OpenAI Codex is available through several surfaces, including the Codex app, CLI, IDE extension, and Codex web. Sites, however, are specifically tied to Codex as a plugin and are available in preview for eligible Business and Enterprise workspaces.

The Bigger Shift

This update shows where agentic AI tools are heading.

The first phase of AI assistants focused on text generation. The second phase focused on coding. The next phase is about work orchestration: connecting apps, reading files, editing outputs, building interfaces, and keeping business artifacts updated.

OpenAI says internal non-technical teams already use Codex to build internal apps, prepare executive materials, create dashboards, and turn creative briefs into work that reflects brand and design constraints. Zapier teams use Codex to pull knowledge from tools such as Slack, Google Docs, and Coda, then turn that context into postmortems, incident response plans, and feature tickets. NVIDIA researchers use Codex to speed up experiment workflows, from finding research ideas to writing scripts for machine learning infrastructure.

The enterprise push also follows the launch of the OpenAI Deployment Company, a joint venture for enterprise clients with more than $4 billion in funding from global investment firms. Denise Dresser, OpenAI’s chief revenue officer, said at launch that the challenge is helping companies integrate AI systems into the infrastructure and workflows that power their businesses.

What to Watch Next

The most important test will be adoption outside engineering teams.

Codex will need to prove that non-technical workers can use Sites, Annotations, and plugins without complex setup. It will also need strong permission controls, reliable app integrations, and clear audit trails for enterprise use.

The competitive pressure will also increase. Anthropic, Microsoft, Google, and enterprise SaaS companies are all pushing AI agents deeper into workplace software. 

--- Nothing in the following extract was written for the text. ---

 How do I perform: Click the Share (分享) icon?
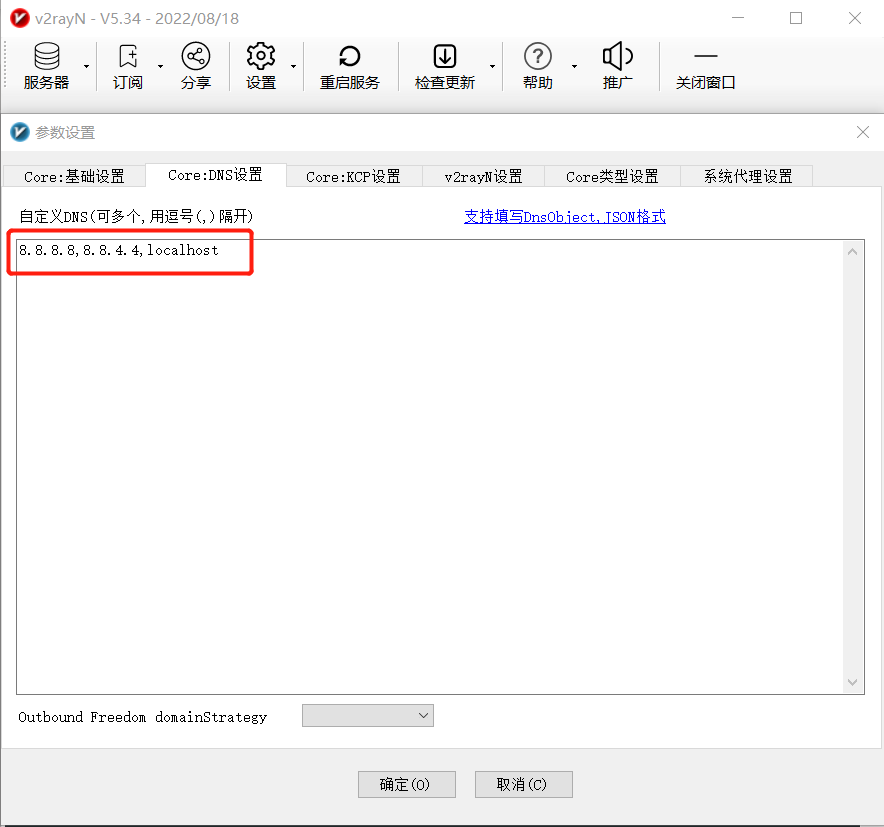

Codex’s advantage will depend on whether it can make agentic work feel useful, controlled, and safe inside real business environments.

Why This Matters

For end users, this update points to a future where AI tools do more than answer questions or write drafts. They can turn documents into working apps, edit selected parts of business files, and connect workflows across company systems. For businesses, the opportunity is faster internal tool creation. The risk is adding another layer of automation that still requires human supervision, permission controls, and careful review.


This article was drafted with the assistance of generative AI. All facts and details were reviewed and confirmed by an editor prior to publication.